Now, I watched a couple of episodes of Girls just to see what the fuss was about and predictably, I personally identified with Lena Dunham’s 23-year-old white upper-middle class protagonists as much as I identify with the 40 something white upper-middle class protagonists of Sex and The City. That is, not much at all.
But I still don’t understand why the show – and Lena Dunhman – were singled out for portrayal of a whitewashed New York City. As if we hadn’t already seen it in SATC or Friends or various other network TV shows since TV was invented. Admittedly, Lena Dunham’s clueless initial response to the diversity criticism (“I didn’t write about people of color because I don’t know many!”) pretty much proved everyone’s point, I still don’t see how this response is much different from most TV writers/showrunners in Hollywood these days. These are all folks writing from their experience and if Hollywood is drawing from the same white, upper middle class well, these are the images we will invariably, consistantly see.

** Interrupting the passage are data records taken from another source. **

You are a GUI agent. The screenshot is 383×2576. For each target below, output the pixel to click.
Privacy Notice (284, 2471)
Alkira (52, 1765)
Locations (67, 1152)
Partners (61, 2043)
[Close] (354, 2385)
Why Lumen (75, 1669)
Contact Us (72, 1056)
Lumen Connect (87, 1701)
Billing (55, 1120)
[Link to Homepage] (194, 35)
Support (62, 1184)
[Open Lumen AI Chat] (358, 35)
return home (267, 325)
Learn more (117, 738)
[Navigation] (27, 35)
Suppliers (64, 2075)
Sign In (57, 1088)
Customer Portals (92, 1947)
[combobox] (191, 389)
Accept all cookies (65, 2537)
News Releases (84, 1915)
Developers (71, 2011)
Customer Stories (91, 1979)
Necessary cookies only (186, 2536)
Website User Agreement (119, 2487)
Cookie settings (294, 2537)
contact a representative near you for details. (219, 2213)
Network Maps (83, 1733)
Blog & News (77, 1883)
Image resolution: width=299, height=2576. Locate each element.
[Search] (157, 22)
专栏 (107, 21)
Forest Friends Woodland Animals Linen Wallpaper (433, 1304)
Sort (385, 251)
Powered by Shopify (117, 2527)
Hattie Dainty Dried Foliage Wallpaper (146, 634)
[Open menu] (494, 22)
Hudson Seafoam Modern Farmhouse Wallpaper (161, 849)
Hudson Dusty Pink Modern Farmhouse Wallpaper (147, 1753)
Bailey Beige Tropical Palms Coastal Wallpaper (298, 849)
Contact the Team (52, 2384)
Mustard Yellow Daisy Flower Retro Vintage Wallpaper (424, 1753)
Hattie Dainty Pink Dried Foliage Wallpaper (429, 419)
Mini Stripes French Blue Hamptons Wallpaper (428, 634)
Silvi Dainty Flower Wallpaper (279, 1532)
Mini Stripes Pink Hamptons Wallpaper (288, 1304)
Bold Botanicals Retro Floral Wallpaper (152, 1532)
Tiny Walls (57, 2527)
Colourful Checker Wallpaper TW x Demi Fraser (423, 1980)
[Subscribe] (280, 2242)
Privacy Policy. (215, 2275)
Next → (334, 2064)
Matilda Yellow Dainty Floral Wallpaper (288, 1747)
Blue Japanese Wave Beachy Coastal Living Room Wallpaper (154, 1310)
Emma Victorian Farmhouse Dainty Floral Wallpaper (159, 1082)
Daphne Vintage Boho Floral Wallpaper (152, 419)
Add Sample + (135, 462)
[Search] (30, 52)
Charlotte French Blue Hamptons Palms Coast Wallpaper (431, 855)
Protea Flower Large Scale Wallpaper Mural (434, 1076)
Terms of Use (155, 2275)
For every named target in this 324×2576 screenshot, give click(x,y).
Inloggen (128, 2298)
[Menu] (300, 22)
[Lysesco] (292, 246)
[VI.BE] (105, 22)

So why, in all of the discussion about Girls, have so few critics or cable/broadcast TV responsibility in bringing more diversity to TV through hiring more writers and showrunners of color? Because honestly, until that happens, we will continue to see the same default whiteness of mass media that we’ve been seeing for decades. There’s been quite a bit of attention paid to Shonda Rhimes’ Scandal as the first network TV show since 1974 to have a black female lead – but not as much attention being paid to the fact that it took the only prominent black female TV showrunner in Hollywood to make that happen. This is not a coincidence. But it’s easier to throw criticism at Girls and get a few people of color thrown into subsequent seasons, and say diversity has been achieved, than deal with the real issue of Hollywood’s lack of diversity and nepotism.
But what about the online world? Recently, the Washington Post wrote about how online video has become a platform for writers and producers of color to attract and grow an audience for their work.
Among the 20 most-subscribed-to channels on YouTube, eight feature minorities. Most are Asian American. Many more black and Latino shows populate the top 50. These producers are also finding an audience that has been largely neglected by Hollywood. Nearly 80 percent of minorities regularly watch online videos, compared with less than 70 percent of whites, the Pew Internet & American Life Project says.
I talked about ABG being the future of TV in a past post, and the Washington Post article is encouraging, but now I am not so sure about my proclamation. With the major investors and decision-makers in the online world being just as homogenous as Hollywood, I do wonder if online video will ultimately be much different in terms of providing any exceptional new opportunities for writers, producers and showrunners of color. So, while TV critics and bloggers mull over what Girls more-diverse second season, I’ll be over here wondering if it will take another 38 years to see a black female show lead on TV, and what it will take to avoid that.